Research shows that up to 50% of people will be using online reviews from strangers through social media channels to make purchasing decisions this Christmas, and so the potential impact is huge.
By the end of 2010, it will be almost unthinkable for the majority of people to make a big-ticket purchase without having checked social media product reviews beforehand.
Is it possible to put a price on the value of advocacy? Well, put it this way - Google has just bid $0.5bn for local ratings and review site, Yelp.com.
8) You ain't seen nothing yet
Partially fueled by mobile internet usage and partially by new tools such as Google Wave, the surge in social media user numbers we have seen recently will go nuclear next year. This will be true not only on the big networks such as Facebook, but also on smaller niche communities.
My prediction is that by the end of 2010, nearly half of the UK will be on one or more social networks - representing about 85% of all households with broadband access.
9) Points mean prizes
As social media reporting and analysis becomes more complete and comprehensive, the question of influence of individual social media users starts to become a key metric for companies.
Companies will start to incentivise social media users. For some companies this is already common practice, such as Microsoft, Dell and Nintendo, who already work with bloggers to push specific messages.
The nature of these rewards will be all-important - ham-fisted bribery won't work (and will often do more harm than good). The most powerful rewards in social media circles are often access to content and community recognition.
10) No place like home
In 2010, more and more brands will realise the value of their own community.
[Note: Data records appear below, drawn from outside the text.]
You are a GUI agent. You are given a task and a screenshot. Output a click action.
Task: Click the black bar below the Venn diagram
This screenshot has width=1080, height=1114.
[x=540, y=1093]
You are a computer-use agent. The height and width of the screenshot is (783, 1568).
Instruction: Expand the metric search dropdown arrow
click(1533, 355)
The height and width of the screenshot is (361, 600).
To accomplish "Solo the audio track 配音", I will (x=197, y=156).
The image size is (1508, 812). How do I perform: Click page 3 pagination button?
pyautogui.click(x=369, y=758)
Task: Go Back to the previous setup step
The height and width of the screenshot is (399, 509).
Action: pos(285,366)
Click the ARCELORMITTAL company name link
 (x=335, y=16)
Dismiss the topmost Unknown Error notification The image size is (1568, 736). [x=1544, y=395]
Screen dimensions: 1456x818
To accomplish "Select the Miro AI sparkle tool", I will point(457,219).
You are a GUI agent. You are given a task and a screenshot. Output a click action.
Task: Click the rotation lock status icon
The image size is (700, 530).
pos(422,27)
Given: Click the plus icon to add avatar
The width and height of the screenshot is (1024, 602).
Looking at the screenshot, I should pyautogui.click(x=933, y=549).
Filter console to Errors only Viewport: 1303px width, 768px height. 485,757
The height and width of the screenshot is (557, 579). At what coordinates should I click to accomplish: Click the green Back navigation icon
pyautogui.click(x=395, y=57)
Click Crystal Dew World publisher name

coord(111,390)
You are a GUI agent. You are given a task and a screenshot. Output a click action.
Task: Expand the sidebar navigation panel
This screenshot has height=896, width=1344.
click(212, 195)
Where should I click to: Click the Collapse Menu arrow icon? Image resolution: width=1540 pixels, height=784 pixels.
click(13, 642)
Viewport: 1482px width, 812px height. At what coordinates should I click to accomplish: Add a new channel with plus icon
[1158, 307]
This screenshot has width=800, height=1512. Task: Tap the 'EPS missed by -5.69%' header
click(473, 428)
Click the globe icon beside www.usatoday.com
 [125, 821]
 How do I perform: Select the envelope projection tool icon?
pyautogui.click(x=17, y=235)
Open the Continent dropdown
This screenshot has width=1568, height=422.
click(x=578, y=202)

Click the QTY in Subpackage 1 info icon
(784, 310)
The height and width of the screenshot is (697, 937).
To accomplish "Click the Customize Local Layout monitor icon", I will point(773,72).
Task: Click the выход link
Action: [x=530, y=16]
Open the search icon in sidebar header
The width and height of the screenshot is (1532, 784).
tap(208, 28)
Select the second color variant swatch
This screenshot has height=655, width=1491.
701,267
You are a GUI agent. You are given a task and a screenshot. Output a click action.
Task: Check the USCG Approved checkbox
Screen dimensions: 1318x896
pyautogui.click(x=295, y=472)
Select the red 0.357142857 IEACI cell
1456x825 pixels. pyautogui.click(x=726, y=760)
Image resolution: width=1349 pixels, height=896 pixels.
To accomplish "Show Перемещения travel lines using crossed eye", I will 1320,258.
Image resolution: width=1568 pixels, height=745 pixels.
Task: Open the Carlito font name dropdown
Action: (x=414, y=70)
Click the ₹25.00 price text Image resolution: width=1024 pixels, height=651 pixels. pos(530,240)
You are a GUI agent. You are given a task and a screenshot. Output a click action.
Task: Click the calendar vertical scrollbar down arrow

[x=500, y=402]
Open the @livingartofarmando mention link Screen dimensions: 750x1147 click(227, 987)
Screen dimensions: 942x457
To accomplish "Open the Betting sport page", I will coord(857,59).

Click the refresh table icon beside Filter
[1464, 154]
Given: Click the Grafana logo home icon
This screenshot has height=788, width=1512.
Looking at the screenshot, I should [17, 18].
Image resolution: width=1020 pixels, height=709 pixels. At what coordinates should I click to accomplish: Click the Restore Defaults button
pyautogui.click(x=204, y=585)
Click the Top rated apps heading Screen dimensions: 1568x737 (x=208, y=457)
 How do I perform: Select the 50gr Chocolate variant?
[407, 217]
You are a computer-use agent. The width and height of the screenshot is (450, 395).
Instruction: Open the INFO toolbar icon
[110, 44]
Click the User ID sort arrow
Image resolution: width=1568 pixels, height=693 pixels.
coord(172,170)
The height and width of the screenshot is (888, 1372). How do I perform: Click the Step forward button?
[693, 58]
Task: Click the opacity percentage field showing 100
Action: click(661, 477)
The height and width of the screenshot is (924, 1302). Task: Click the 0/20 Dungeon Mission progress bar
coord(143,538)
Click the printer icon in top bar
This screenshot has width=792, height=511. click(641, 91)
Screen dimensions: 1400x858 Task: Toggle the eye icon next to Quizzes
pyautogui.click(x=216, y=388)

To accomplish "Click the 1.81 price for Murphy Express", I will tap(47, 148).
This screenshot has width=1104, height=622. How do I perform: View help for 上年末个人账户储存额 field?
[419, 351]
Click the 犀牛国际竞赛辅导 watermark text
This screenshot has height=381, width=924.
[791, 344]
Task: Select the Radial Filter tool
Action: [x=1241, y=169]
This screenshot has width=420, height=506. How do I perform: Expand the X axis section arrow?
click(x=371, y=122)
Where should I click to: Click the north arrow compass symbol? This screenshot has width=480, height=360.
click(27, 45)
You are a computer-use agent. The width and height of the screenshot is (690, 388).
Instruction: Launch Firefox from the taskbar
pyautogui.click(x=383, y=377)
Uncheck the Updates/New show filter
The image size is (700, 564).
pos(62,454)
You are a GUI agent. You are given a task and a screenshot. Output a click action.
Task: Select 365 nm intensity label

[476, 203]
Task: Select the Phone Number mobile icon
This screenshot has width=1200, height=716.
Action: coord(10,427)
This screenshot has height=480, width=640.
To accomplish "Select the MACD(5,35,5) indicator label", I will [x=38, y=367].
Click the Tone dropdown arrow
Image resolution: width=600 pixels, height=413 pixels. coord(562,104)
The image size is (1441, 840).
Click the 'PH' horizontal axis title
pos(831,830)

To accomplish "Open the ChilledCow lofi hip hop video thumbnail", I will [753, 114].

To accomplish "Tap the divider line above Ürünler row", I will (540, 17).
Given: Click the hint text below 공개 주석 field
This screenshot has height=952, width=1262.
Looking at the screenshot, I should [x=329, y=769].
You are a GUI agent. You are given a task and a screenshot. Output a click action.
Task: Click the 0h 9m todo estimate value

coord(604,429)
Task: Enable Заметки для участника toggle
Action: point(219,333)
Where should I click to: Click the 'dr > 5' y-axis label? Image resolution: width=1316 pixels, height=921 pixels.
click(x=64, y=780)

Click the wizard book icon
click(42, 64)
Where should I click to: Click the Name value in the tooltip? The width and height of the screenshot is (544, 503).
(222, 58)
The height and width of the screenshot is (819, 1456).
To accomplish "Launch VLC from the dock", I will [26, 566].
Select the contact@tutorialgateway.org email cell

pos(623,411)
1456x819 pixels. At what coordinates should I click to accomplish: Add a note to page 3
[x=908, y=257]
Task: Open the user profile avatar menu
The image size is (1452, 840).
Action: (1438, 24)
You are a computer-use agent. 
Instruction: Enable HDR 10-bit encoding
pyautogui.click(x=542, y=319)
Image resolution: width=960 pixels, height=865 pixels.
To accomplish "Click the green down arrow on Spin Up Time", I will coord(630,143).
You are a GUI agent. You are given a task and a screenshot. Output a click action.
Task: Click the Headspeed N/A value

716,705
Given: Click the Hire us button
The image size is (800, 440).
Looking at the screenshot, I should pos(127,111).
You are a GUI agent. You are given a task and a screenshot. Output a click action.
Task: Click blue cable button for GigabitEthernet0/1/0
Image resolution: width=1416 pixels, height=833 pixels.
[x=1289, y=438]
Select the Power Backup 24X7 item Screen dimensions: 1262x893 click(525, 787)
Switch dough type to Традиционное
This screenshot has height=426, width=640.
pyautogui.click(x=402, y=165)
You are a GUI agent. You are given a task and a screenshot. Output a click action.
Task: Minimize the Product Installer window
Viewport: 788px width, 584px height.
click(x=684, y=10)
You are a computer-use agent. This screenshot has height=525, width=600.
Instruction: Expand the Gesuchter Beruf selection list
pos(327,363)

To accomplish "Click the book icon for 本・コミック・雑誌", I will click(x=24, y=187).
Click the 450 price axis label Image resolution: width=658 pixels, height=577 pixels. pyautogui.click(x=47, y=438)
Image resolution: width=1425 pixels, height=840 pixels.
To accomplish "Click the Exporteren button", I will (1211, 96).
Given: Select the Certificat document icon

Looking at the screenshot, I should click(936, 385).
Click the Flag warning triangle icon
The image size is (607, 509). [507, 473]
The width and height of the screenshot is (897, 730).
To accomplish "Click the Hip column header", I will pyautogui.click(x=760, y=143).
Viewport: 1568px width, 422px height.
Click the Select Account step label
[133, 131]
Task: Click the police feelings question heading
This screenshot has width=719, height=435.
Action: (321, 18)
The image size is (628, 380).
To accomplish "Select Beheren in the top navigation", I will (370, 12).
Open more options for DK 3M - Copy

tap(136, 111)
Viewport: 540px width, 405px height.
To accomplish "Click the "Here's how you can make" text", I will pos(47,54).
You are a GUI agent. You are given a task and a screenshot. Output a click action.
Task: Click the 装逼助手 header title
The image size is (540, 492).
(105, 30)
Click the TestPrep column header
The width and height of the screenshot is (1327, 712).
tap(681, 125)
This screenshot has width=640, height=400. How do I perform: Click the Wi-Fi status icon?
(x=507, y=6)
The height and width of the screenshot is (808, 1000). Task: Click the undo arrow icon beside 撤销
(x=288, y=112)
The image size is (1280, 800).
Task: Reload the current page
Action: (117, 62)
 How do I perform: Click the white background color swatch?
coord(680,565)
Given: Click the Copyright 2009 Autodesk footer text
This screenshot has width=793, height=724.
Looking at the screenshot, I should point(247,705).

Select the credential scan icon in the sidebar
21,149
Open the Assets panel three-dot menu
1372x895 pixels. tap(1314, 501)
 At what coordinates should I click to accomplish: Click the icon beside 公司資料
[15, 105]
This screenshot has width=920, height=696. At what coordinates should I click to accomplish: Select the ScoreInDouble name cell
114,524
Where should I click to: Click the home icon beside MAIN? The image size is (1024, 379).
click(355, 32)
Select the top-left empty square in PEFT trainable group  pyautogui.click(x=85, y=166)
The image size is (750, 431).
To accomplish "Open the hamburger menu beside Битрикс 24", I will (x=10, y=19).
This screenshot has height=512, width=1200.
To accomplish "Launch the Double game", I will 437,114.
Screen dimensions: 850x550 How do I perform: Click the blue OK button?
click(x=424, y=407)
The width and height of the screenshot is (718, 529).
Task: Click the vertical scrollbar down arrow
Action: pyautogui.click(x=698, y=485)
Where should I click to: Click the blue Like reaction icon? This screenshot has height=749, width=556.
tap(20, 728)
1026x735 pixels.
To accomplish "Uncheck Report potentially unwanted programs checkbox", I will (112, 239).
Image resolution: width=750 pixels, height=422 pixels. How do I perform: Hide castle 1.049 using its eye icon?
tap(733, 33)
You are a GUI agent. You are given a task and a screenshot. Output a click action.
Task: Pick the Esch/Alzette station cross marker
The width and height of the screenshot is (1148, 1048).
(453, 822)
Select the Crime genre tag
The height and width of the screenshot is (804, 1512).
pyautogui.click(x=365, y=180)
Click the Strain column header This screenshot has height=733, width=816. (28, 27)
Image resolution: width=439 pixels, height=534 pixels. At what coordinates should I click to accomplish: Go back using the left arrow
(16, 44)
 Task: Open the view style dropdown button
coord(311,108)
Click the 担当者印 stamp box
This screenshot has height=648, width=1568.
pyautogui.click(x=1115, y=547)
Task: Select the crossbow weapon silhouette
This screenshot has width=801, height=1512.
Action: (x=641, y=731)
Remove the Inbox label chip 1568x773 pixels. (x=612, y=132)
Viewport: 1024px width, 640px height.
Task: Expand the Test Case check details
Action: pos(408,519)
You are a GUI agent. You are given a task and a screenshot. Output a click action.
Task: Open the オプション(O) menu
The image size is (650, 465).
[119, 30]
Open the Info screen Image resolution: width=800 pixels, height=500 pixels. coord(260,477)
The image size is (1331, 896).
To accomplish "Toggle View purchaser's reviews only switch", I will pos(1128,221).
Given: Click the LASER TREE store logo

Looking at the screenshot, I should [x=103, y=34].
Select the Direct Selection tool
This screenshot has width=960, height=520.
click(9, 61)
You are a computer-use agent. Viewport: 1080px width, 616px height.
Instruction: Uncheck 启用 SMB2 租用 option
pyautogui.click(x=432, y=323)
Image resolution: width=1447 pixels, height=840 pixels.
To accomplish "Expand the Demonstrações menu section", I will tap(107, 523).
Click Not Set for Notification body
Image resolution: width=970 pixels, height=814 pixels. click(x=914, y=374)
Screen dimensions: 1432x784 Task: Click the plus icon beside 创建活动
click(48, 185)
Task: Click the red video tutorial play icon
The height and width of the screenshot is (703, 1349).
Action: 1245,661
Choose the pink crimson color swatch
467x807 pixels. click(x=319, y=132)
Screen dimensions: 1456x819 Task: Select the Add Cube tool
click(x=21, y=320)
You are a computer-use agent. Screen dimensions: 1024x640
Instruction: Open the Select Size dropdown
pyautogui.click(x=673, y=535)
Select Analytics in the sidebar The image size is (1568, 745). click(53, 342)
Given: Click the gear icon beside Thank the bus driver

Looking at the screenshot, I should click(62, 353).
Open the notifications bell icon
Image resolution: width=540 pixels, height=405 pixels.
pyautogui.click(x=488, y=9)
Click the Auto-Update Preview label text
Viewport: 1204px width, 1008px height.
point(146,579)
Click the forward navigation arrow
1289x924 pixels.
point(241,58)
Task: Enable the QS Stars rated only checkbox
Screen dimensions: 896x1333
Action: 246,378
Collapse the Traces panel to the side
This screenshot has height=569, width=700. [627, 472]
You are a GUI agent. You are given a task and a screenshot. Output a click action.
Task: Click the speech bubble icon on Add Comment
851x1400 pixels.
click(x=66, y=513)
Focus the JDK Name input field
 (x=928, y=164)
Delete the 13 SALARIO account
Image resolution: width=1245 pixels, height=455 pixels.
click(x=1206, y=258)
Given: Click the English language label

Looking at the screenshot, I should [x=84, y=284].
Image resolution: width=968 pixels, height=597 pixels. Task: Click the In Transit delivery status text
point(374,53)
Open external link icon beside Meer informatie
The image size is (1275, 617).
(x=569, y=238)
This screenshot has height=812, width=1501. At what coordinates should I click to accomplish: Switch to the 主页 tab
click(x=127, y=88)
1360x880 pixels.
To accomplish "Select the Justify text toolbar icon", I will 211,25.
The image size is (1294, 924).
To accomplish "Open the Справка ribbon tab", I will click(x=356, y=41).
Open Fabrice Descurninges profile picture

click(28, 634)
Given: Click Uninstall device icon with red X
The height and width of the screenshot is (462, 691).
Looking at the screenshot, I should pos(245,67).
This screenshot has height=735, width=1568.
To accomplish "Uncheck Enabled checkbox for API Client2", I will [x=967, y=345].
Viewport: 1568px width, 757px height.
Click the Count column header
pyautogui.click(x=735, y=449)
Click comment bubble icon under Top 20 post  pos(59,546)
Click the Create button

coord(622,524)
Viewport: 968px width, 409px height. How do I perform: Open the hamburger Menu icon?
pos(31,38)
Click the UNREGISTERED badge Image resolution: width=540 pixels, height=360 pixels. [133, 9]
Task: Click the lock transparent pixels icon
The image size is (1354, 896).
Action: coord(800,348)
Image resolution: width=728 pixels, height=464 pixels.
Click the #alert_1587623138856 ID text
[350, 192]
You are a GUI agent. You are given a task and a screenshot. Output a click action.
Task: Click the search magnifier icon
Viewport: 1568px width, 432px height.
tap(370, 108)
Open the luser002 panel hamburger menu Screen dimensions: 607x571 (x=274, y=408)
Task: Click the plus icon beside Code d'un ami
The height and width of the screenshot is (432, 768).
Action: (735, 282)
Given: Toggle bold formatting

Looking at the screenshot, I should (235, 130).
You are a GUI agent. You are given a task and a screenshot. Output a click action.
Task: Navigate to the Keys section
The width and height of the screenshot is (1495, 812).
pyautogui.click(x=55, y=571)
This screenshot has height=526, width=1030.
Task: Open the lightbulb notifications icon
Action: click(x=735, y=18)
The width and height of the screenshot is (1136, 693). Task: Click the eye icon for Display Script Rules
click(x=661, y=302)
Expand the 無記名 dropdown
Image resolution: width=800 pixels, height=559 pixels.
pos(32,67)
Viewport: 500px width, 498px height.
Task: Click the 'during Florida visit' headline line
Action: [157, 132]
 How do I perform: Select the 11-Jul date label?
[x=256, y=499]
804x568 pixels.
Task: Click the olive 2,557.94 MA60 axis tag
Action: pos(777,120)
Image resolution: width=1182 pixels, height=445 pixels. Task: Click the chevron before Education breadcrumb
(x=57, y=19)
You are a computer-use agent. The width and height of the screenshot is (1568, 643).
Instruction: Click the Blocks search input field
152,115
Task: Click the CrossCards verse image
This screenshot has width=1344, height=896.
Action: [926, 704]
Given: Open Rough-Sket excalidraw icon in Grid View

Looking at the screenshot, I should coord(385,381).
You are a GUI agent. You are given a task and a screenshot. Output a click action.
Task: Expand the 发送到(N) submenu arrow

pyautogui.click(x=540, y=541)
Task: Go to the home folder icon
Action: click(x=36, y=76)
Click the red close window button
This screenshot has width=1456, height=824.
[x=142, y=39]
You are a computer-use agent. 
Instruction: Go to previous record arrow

Irish telecoms giant eircom recently relaunched their customer services website as a community site, inviting criticism (and praise, of course) under its own roof. A brave move, you might think, but these conversations were going on already in social spaces and taking ownership and responsibility in this way can boost responsiveness, advocacy and reduce churn. It also provides direct access to customers who can be empowered to shape the brand's future.